There are two articles that I would say are must-reads on this topic. The first is [Michelle Ufford's post on what makes a good clustered index key](
http://www.simple-talk.com/sql/learn-sql-server/effective-clustered-indexes/). Now, primary keys don't necessarily need to be clustered indexes, but they are by default and there's usually a pretty good reason, especially if you are using surrogate keys. In this case, identity ints are NUSE: Narrow, Unique, Static, and Ever-Increasing. This is great for a clustered index, and also works just fine for a primary key. Also, [Gail Shaw has a post on joining on ints versus strings](
http://sqlinthewild.co.za/index.php/2011/02/15/are-int-joins-faster-than-string-joins-2/). In this, she shows us that joining on an int column uses fewer resources and can be faster than joining on a string column __even when the values are the same__. Given that strings are usually considerably longer, there is a higher cost associated with a join. The decision of whether to leave a data element on a table versus moving it off to a lookup table is a tough one and definitely has an "it depends" element to it because there are legitimate trade-offs. If you have a real lookup value (like a status), it would probably be better to use the lookup table and have a surrogate key for space reasons, especially as the main table gets larger. A 1-byte tinyint (or 2-byte smallint) versus an average of about 20 bytes for character data (including overhead costs for storing varchars) doesn't mean very much if you're talking about 100 rows, but if you're talking about 1,000,000 rows, that's about 18 MB of data which doesn't need to be cached and about 2000 fewer data pages for the table, just due to that one column. There are a few other concerns for whether to create a lookup table or keep a column in a table. If the column is directly associated with the natural key, that's generally not a good thing to move. If the information is duplicated quite often (like a status), you'll want to avoid update inconsistencies, especially if there is more than one process which can update a status. For low-volume tables, you're not really going to see a performance difference (or keeping the column on will involve somewhat fewer reads), but at the same time, those lookup tables stay in memory and involve fewer physical reads than wider tables.
I found this which explains it quite well. Essentially though the primary key must be unique and it's a lot harder to keep text unique than it is integers. [
http://www.databasedev.co.uk/primary_keys.html Also found this: You can use varchar as a PK, but integers are better for performance. They take up less space, and more importantly they are much quicker to compare. An integer comparison can be executed in one CPU instruction. For strings, each character must be compared in turn. That makes every PK lookup faster. If you have join tables, every join select will be looking up against the PK.
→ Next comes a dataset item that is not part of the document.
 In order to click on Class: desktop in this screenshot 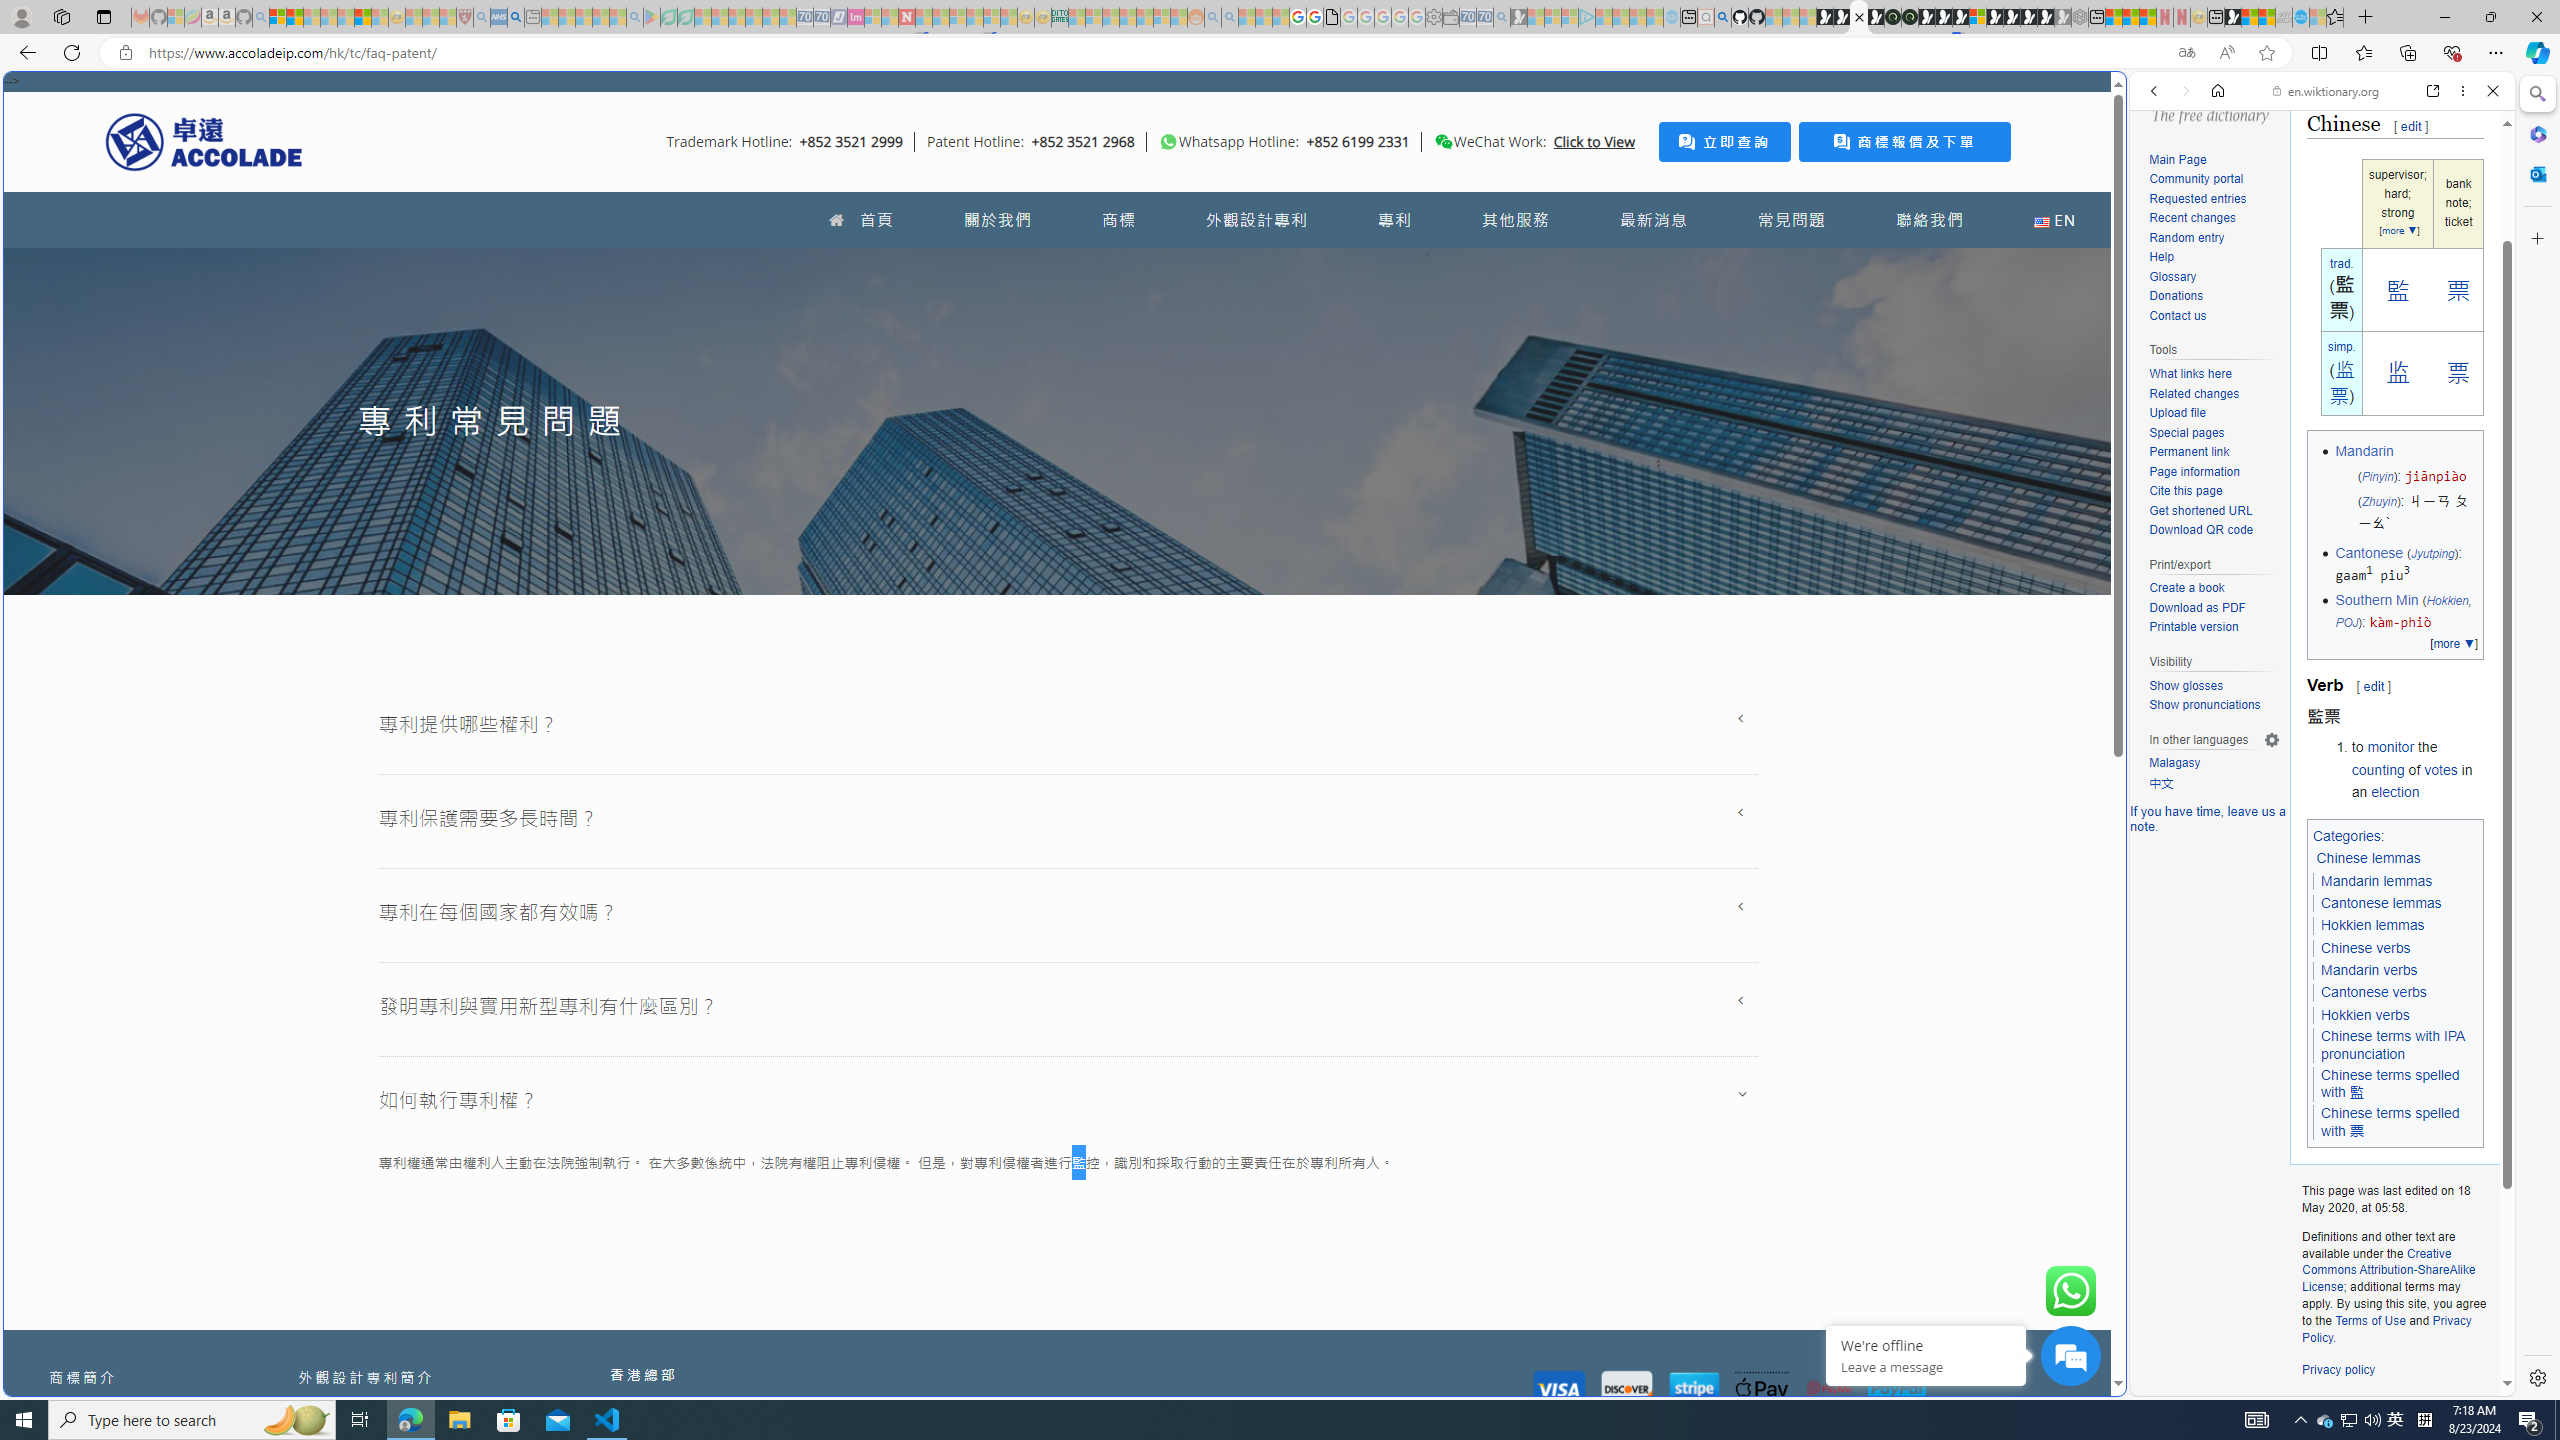, I will do `click(1444, 142)`.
Don't forget that if the PK is the clustering key on the table it will appear in each and every index that is additionally created. If the PK is a CHAR(N) column, this will probably be larger in size than an int/smallint/tinyint (depends on value of N) and inflate the size of each additional index you create. The points about index fragmentation, page splits and speed comparisons are all very valid (+1 to all).
I agree with all the points about using identity keys as clustered indexes to reduce fragmentation. But there's more to it. If you usually search on exact matches in the lookup value, I agree that you could use identity column as PK and as clustered index, and that you put a non clustered index on the lookup value. Keep in mind that your DB will NOT bne normalized if you go for identity PK and unique nvarchar values. Therefore I conceptually dislike having unique in non-PK-columns, but I'm pragmatic and I like performance... But if you do LIKE searches (WHERE lookupValue LIKE 'A%') I strongly suggest you use the nvarchar column as clustered index. If it's a NON CLUSTERED index, you'd have to search through the NON CLUSTERED index, find all leafs that matches 'A%', follow the address pointer for each leaf and insert into a spool table, whereas if you have a CLUSTERED index, you just find the first column that matches 'A%' in the B-tree, and then read row by row until you find the first non-match. Regarding performance on joins, I don't really know what the performance difference is between int (and its likes) and varchar (and its likes). The performance difference was huge back in the 6.x days, but I think I heard that from 7.0 and forward, the performance difference is smaller. But that's relative, I don't know the absolute numbers.